Lines with target coordinates —
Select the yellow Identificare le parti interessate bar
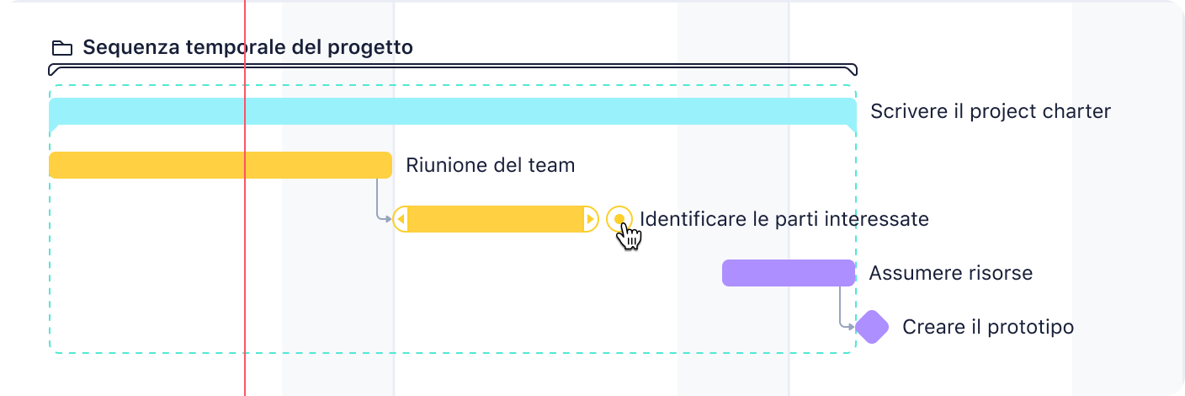Viewport: 1185px width, 396px height. (x=496, y=219)
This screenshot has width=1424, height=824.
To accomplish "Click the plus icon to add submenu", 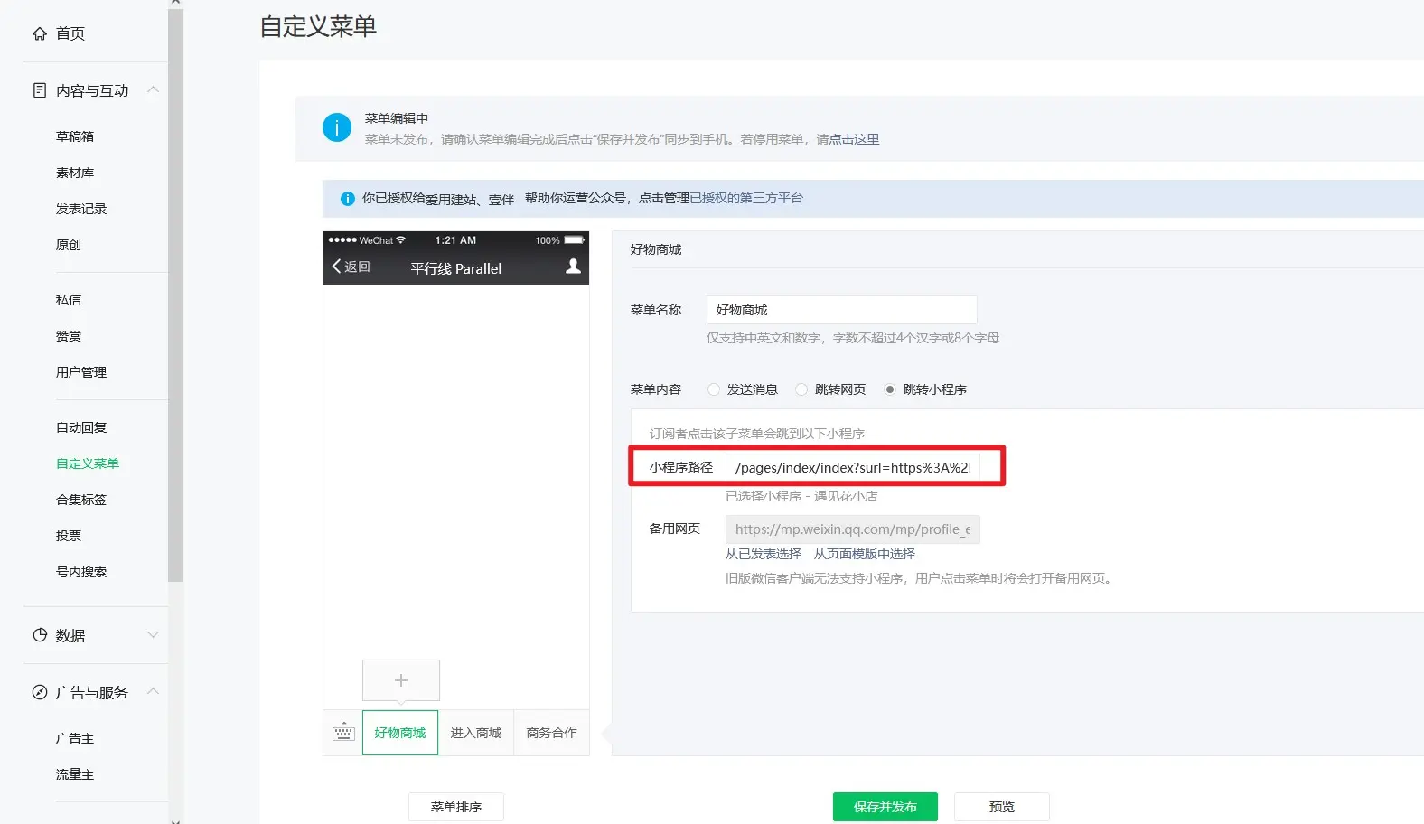I will pos(401,680).
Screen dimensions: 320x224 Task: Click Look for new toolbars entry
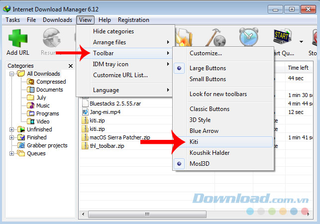[218, 94]
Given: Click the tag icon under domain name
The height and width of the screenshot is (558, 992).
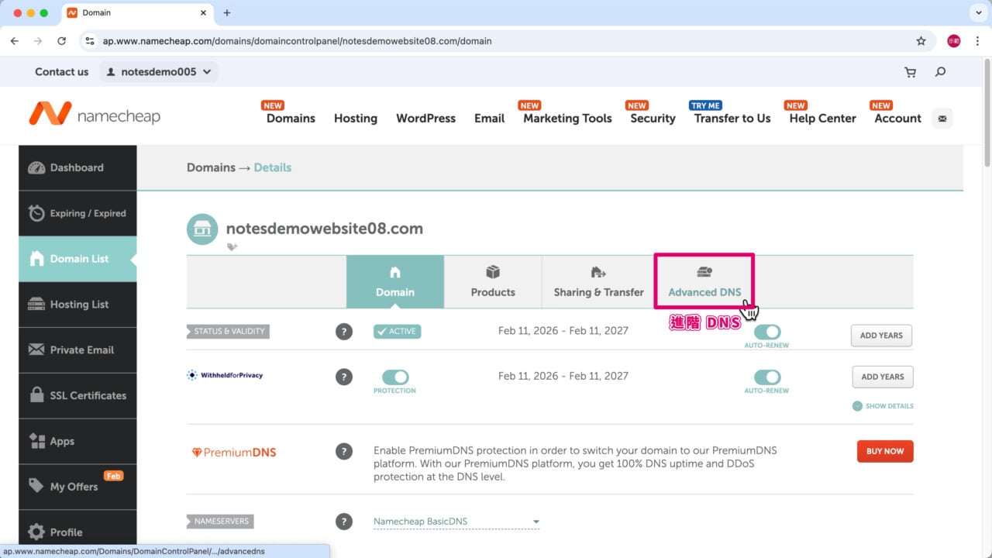Looking at the screenshot, I should [x=232, y=246].
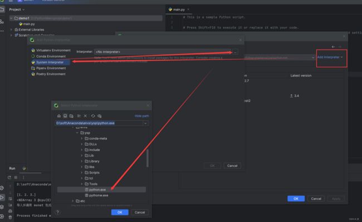Select Conda Environment option
This screenshot has width=362, height=222.
[48, 56]
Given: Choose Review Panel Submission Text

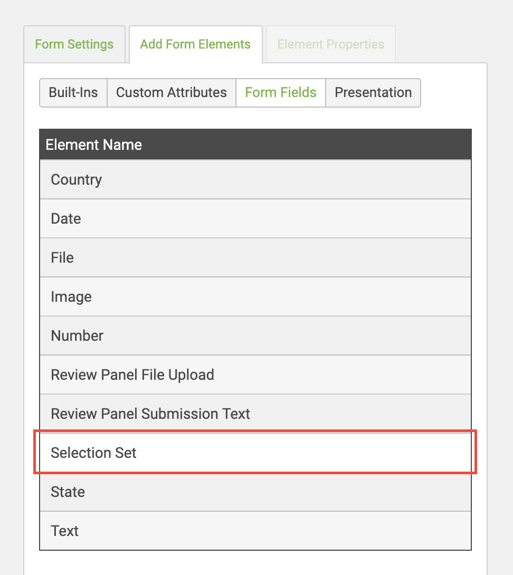Looking at the screenshot, I should [150, 414].
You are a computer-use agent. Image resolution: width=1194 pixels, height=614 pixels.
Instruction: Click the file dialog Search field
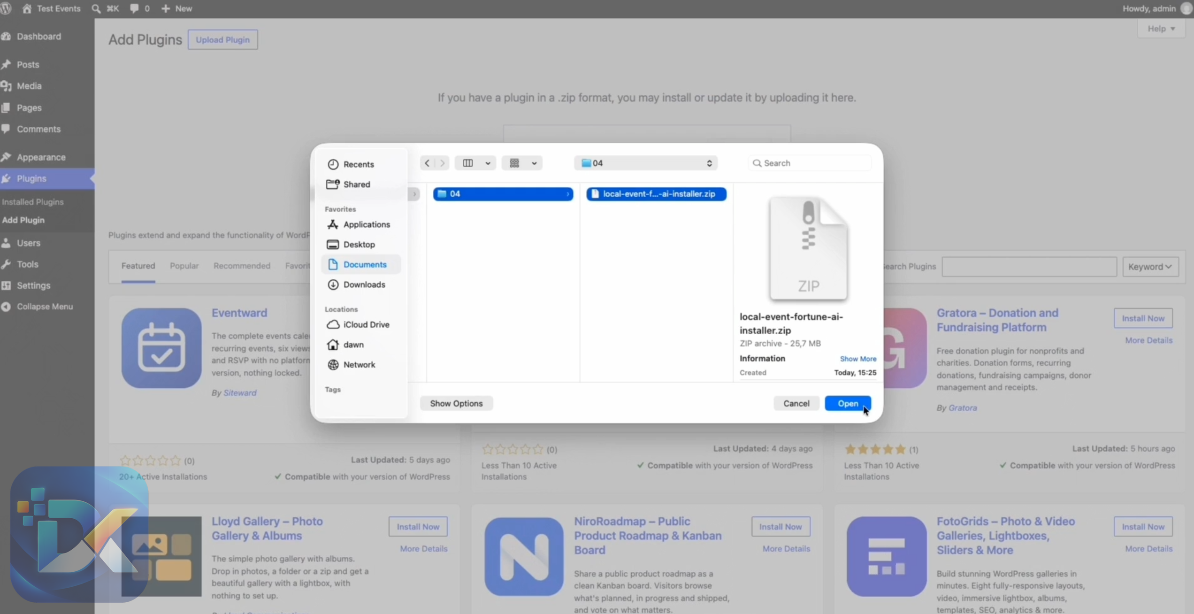click(810, 163)
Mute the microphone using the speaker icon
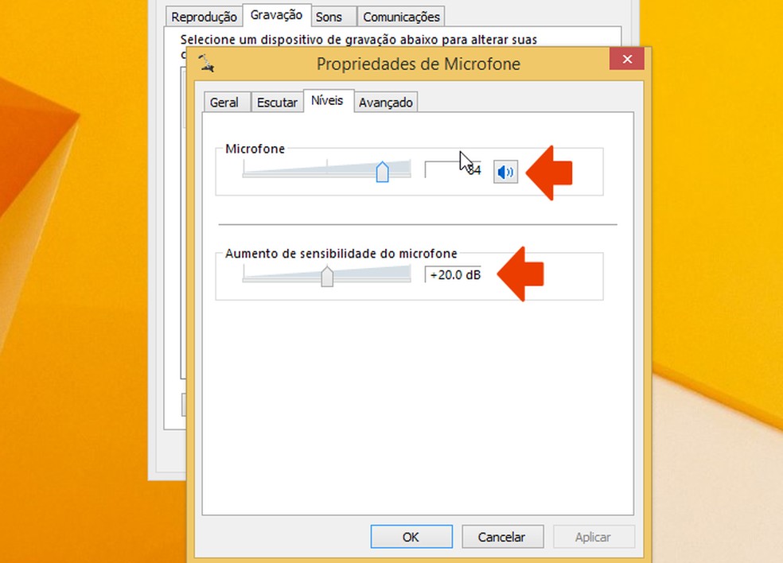Image resolution: width=783 pixels, height=563 pixels. (x=505, y=173)
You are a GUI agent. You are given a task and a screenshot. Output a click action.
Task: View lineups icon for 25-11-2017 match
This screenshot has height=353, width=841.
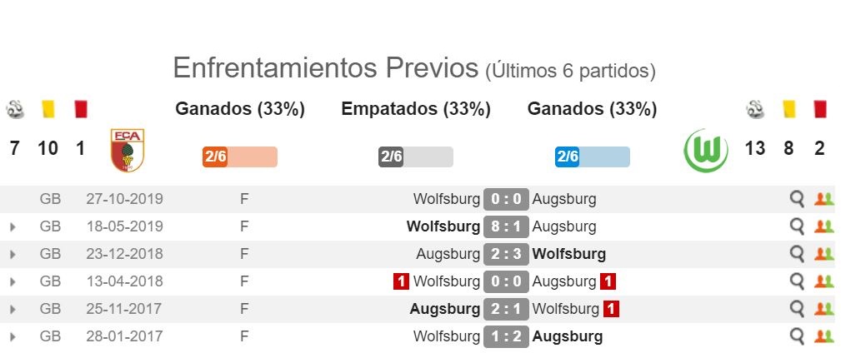823,309
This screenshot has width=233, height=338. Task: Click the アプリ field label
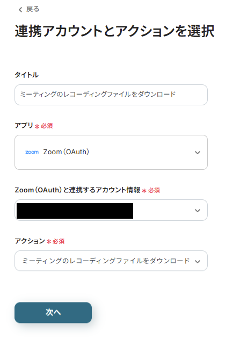(24, 125)
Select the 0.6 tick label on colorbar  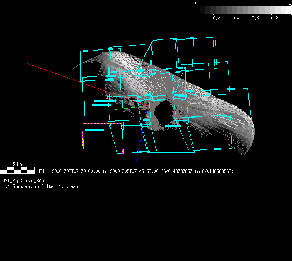tap(255, 18)
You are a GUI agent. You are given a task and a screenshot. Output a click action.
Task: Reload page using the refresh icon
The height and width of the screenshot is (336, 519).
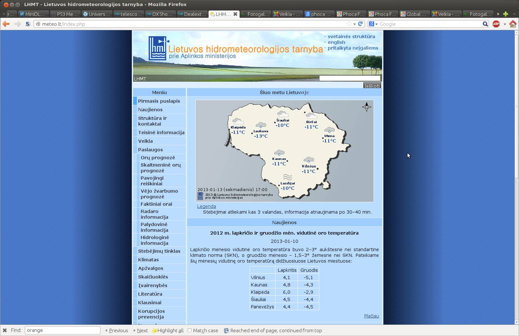click(x=361, y=24)
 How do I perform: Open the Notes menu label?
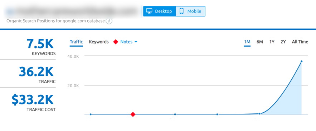[x=126, y=42]
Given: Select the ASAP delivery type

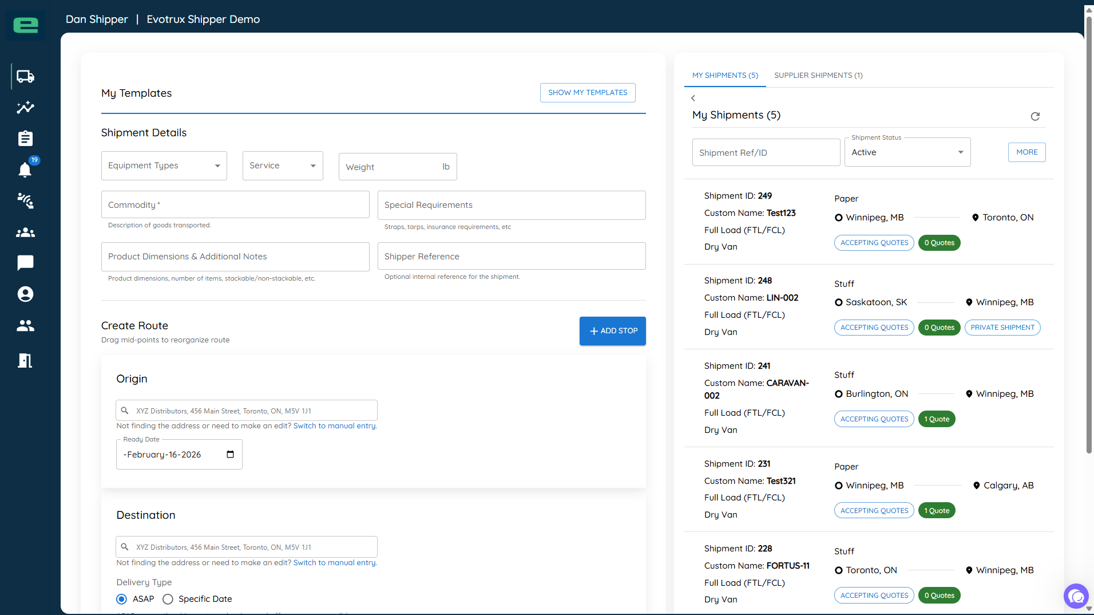Looking at the screenshot, I should click(121, 599).
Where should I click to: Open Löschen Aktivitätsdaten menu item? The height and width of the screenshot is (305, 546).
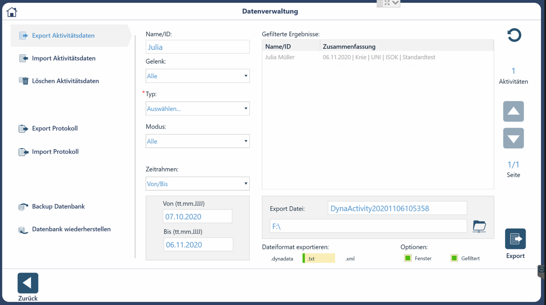(65, 81)
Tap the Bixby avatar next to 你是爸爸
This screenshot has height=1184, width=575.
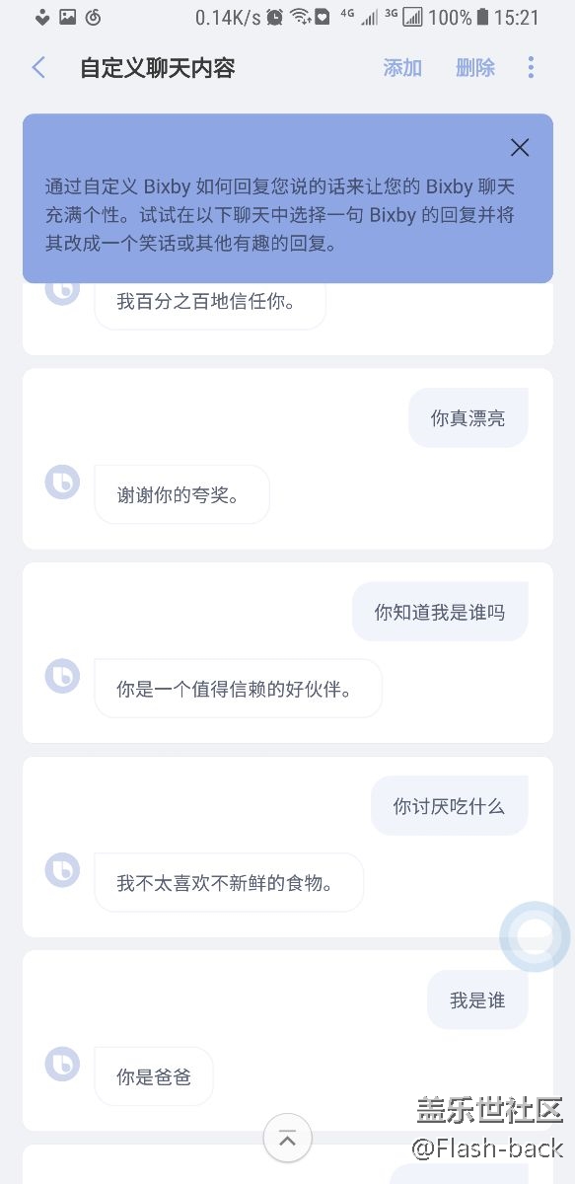point(62,1065)

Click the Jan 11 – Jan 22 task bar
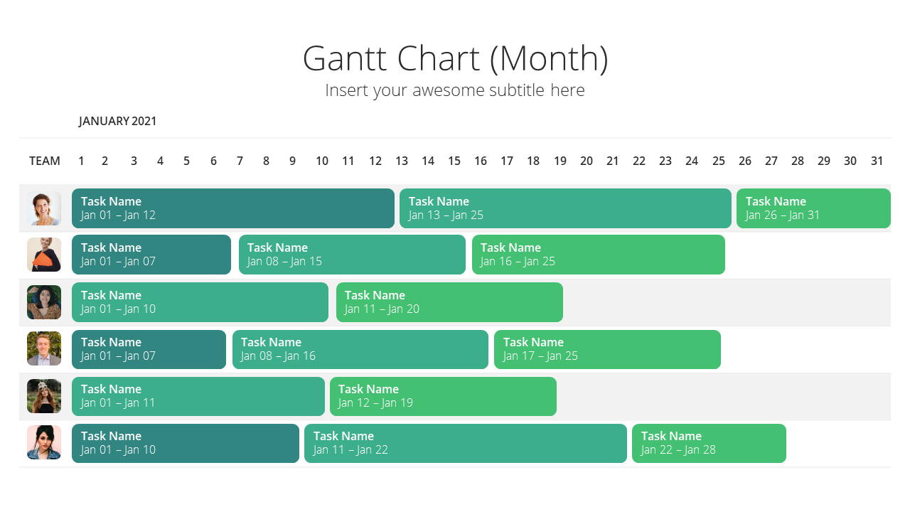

SHORT PROBLEM — Pull out every line above that contains the word "Open", and copy each one in full.

COMPLETED TASK —
 How do I perform: Open the Notes menu label?
Where should I click to: Open Löschen Aktivitätsdaten menu item? The height and width of the screenshot is (305, 546).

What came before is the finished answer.